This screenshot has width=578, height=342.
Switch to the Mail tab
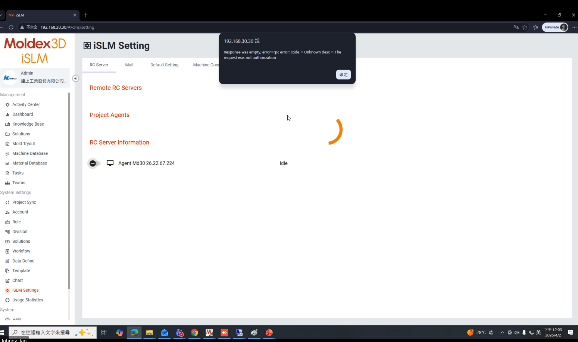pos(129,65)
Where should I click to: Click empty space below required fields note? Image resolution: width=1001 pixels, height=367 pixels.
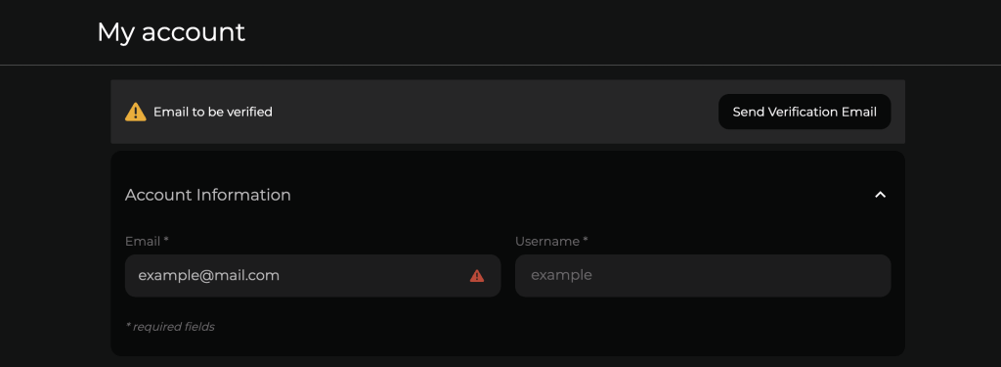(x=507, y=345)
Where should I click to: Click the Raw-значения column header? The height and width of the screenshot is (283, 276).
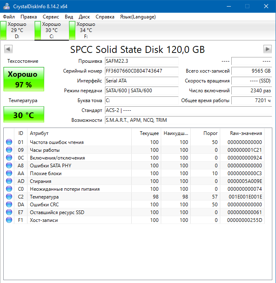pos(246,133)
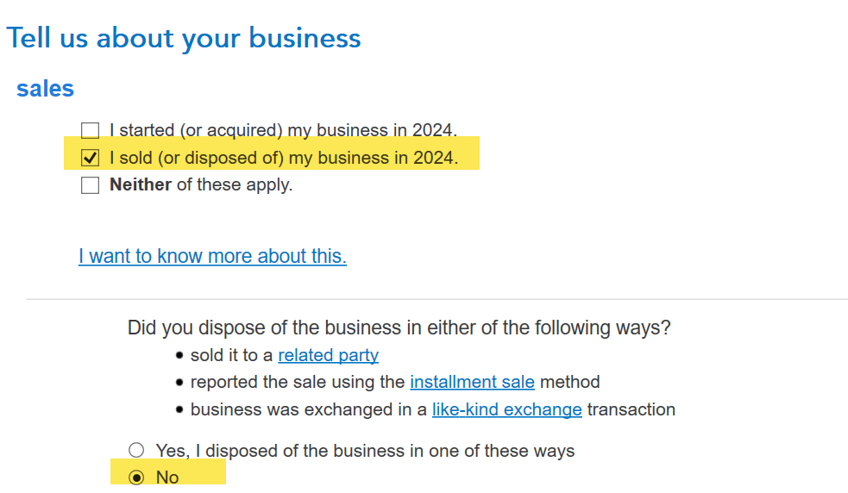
---*---
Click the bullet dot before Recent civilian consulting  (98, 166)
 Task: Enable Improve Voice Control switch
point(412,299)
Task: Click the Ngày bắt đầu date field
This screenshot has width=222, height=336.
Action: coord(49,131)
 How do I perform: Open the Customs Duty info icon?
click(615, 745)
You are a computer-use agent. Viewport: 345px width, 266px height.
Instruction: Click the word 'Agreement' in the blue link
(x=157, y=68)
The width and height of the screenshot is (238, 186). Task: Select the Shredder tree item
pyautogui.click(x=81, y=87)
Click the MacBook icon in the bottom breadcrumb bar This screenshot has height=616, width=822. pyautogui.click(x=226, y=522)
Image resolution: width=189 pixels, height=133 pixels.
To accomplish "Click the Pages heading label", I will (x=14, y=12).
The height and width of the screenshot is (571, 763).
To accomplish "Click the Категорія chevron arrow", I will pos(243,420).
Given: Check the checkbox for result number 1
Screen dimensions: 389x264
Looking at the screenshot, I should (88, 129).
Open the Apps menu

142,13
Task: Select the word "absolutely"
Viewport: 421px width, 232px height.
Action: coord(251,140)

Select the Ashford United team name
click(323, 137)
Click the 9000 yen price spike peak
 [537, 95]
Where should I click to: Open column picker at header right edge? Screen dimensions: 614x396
---*---
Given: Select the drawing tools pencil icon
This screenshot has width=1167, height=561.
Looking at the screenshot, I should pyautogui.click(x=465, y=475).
---*---
What is expected:
If a line of the records above holds the word "Given", show it.

Answer for the task:
Given: Check the checkbox for result number 1
Given: Select the drawing tools pencil icon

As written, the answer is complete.